ATP contents in microvascular endothelial cells (mEC) after 6 and 20 hours of incubation with CytoSorb-derived protein fractions. ATP contents in the absence (none) and presence of protein fractions (F, diluted 1:10 v/v) were recorded for 6 hours (left column; a–c) and 20 hours (right column; d–f). Cells were lysed after 6 and 20 hours and intracellular ATP contents were determined as relative luminescent units (RLU) (ATPCellTiter Glo, Promega). After 6 hours of incubation, some protein fractions showed significantly higher ATP levels when compared to the control: F2 (p < 0.05); F5 (p < 0.01); F6 (p < 0.05); F7 (p < 0.01); F8 (p < 0.05); F39 (p < 0.01) (Dunnett´s multiple comparison test); whereas protein fraction F25 diminished ATP contents (p < 0.05) when compared to the control (a–c). After 20 hours of incubation, the following protein fractions decreased ATP contents in mEC: F8 (p < 0.05); F9 (p < 0.01); F11 (p < 0.01); F14 (p < 0.05) (Dunnett´s multiple comparison test) (d–f). Values are given as means and standard deviation of triplicates. The results were representative for two independent experiments. All fractions with a different trend of either upregulation or downmodulation of ATP contents at 6 hours and 20 hours of incubation were labeled by blue border lined bars and fractions consistently impairing ATP contents were labeled by red-bordered columns (F10–F12, F24).

Figure 7

Characterization of CytoSorb-derived protein fractions. Albumin contents (ng/ml, y-axis) in given fractions (x-axis) using a high-sensitive ELISA (Immulite1000®). Fractions F1–F18 and F26–F39 were below the detection limit (4 µg/ml). The highest amount of albumin was found in F20 (>6000 µg/ml). (a) Amounts of deoxyribonucleic acids (DNA) were determined by spectrophotometry at 260/280 nm (NanoDrop).

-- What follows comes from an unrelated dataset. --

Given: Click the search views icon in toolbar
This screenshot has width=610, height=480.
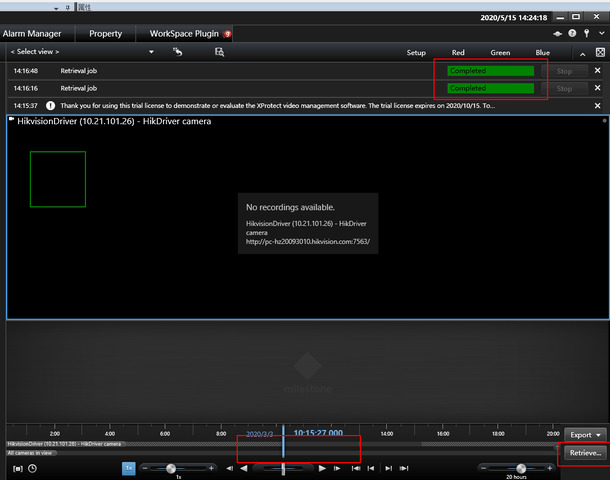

The highest amounts of DNA were found in F13 (3915.6 ng/ml) (b) the insert shows the contents of oxidized DNA (8-hydroxy-2′-deoxyguanosine from DNA, 8-hydroxyguanosine from RNA and 8-hydroxyguanine from DNA or RNA); results were obtained by ELISA (Cayman Chemicals.com); the highest concentration was found in F11 (40.97 pg/ml). Advanced glycation end products (AGEs) were quantified by ELISA (mybiosource.com); the highest amount was found in F14 (0.95 µg/ml); means of duplicates’ analyses are shown. (c) Red-filled bars were fractions which consistently influenced endothelial viability, ATP contents, and apoptosis.